INSTRUCTION >> Output the lines below as a Markdown table with the columns Row and Line. Include only the lines from the one containing "has width=1397, height=868." through the last line, with both ends included and blank lines omitted.

# start of TASK DATA

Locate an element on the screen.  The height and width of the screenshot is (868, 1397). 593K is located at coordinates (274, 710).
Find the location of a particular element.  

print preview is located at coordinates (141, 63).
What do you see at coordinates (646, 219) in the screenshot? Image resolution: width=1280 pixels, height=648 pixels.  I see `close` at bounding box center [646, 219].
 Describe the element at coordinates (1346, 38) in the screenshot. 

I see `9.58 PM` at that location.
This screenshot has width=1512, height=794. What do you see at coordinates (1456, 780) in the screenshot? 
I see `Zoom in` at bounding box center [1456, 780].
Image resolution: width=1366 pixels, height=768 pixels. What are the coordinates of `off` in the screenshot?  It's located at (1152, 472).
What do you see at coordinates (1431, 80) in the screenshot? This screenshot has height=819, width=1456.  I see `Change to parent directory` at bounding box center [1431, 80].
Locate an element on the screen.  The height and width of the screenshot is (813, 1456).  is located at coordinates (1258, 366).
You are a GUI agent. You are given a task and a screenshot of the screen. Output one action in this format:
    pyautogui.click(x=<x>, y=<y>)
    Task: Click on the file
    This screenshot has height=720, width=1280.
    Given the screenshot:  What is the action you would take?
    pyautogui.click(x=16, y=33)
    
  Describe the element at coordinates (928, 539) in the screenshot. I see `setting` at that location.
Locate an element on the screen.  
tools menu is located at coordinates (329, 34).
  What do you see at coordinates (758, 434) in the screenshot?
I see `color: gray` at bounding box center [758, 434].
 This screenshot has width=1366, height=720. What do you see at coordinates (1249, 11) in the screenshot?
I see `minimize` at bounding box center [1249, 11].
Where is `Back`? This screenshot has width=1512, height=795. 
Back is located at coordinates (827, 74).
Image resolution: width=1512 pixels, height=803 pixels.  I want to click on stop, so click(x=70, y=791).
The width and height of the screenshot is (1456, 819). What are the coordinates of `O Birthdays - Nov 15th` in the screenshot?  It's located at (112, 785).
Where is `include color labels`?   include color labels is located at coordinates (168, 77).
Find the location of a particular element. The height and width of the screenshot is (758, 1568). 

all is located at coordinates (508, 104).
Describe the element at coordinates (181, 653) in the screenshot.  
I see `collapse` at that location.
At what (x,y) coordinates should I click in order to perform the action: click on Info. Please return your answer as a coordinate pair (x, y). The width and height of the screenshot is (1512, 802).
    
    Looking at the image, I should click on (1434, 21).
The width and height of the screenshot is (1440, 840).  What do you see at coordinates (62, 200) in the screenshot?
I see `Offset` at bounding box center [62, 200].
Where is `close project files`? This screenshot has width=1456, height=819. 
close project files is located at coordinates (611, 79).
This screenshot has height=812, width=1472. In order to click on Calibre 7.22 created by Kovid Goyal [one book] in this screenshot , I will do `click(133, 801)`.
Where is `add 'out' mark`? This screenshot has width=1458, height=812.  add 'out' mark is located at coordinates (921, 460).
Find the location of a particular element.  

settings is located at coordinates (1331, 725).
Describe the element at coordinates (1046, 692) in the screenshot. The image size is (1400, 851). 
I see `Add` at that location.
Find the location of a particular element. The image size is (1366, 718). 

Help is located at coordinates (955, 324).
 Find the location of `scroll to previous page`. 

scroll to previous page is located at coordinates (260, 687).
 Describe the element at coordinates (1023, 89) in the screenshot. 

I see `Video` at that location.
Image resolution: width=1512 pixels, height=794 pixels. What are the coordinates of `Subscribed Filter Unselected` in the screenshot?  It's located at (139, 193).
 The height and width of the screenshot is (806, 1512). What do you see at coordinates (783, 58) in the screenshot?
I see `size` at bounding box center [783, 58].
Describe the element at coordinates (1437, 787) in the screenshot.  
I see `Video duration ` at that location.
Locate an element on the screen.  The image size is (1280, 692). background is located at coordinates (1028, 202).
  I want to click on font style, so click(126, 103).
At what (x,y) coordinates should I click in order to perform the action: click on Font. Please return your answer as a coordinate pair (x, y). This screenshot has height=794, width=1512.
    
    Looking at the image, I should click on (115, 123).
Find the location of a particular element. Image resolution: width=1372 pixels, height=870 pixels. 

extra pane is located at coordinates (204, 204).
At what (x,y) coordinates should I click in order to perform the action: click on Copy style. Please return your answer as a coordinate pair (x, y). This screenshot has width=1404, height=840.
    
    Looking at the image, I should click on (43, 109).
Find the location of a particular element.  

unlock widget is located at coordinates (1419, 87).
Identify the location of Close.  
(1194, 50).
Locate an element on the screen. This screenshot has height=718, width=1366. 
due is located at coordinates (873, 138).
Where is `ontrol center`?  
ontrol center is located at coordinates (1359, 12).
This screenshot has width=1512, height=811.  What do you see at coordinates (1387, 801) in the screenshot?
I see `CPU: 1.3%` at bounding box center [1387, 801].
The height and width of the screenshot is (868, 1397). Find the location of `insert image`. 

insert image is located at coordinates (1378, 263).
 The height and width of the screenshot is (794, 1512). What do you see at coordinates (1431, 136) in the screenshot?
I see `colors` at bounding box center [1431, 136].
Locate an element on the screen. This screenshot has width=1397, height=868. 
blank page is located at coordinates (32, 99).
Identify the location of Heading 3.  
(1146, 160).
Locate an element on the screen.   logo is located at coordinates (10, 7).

# end of TASK DATA

FINISHED ANSWER >>
| Row | Line |
|---|---|
| 1 | Locate an element on the screen. This screenshot has width=1397, height=868.  |
| 2 | blank page is located at coordinates (32, 99). |
| 3 | Identify the location of Heading 3.   |
| 4 | (1146, 160). |
| 5 | Locate an element on the screen.   logo is located at coordinates (10, 7). |